House debates

Wednesday, 17 November 2010

International Financial Institutions Legislation Amendment Bill 2010

Second Reading

10:00 am

Photo of Tony SmithTony Smith (Casey, Liberal Party, Deputy Chairman , Coalition Policy Development Committee) Share this | Hansard source

I rise on behalf of the coalition to speak in support of the International Financial Institutions Legislation Amendment Bill 2010. The issues within this bill build on bipartisan support over a number of years. The bill has two key objectives and I will briefly run through each of them. Firstly, as we know from the explanatory memorandum and the minister’s introductory speech, it authorises subscription to additional capital stock in the International Bank for Reconstruction and Development, which is part of the World Bank, at a total cost of around $51.6 million. That additional stock will enable the International Bank for Reconstruction and Development to better carry out its purpose of providing loans to developing countries. It will do so in terms of the lending levels necessary at this point in time and in prudential standards that are necessary. Specifically, it authorises a subscription by Australia to 7,128 additional shares in the capital stock at a price of around US$120,635 a share, making that total commitment as I just indicated of $51.6 million.

Secondly, the bill incorporates changes to the agreement to the International Finance Corporation and to the Multilateral Investment Guarantee Agency Convention.

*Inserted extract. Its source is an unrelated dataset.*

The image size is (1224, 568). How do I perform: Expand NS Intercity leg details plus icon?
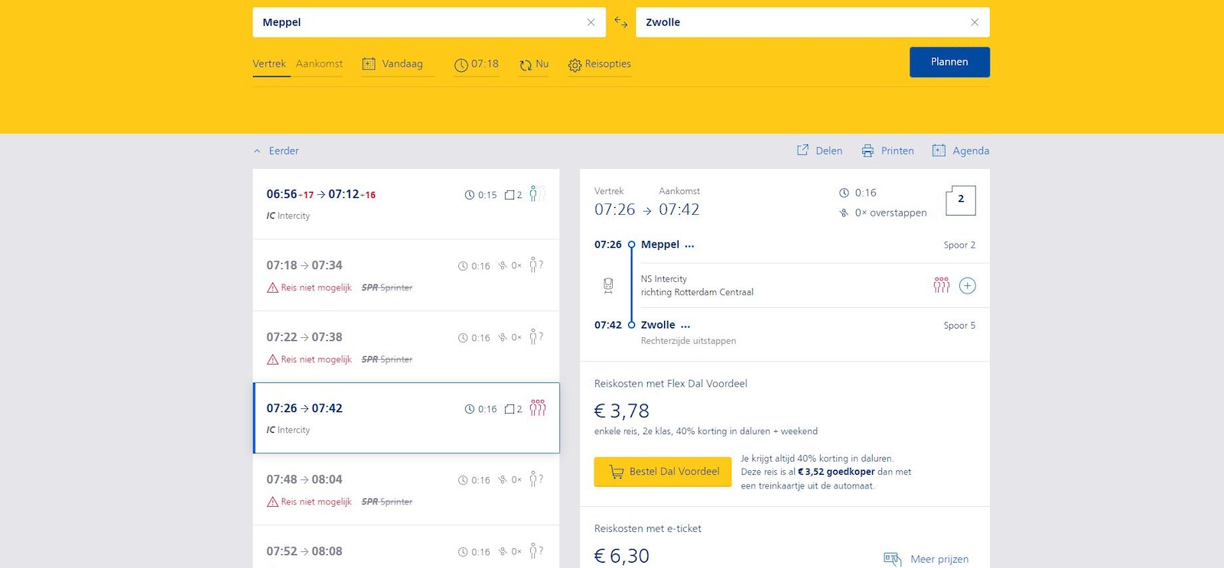point(967,286)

The International Finance Corporation promotes sustainable private sector investment in developing countries and is part of the World Bank group, the largest multilateral source of private sector financing in developing countries, with more than 180 member countries. The changes to the articles of agreement reflect an increase in voice and participation of developing and transition economies. As the minister’s second reading speech pointed out, specifically it will do this by increasing basic votes of those participants and in doing so that will implement a G20 commitment.

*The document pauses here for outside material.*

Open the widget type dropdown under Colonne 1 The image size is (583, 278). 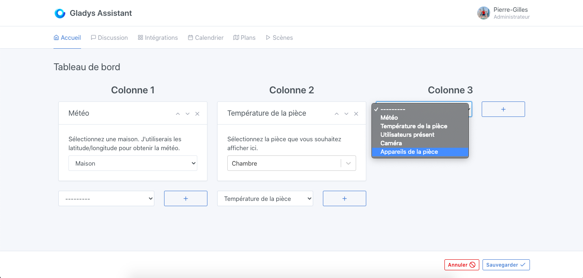[x=106, y=198]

The amendments with respect to the Multilateral Investment Guarantee Agency Convention, are four-fold: to enable insurance coverage of stand-alone debt; to allow changes for the process of investor registration; to allow for greater insurance coverage of existing assets; and to eliminate one requirement relating to coverage of additional non-commercial risks. They have been outlined in detail by the Assistant Treasurer and they are outlined in detail, of course, in the explanatory memorandum. As I said, this is a bill that has bipartisan support. It builds on much of the good work done in the last decade or so and I commend the bill to the House.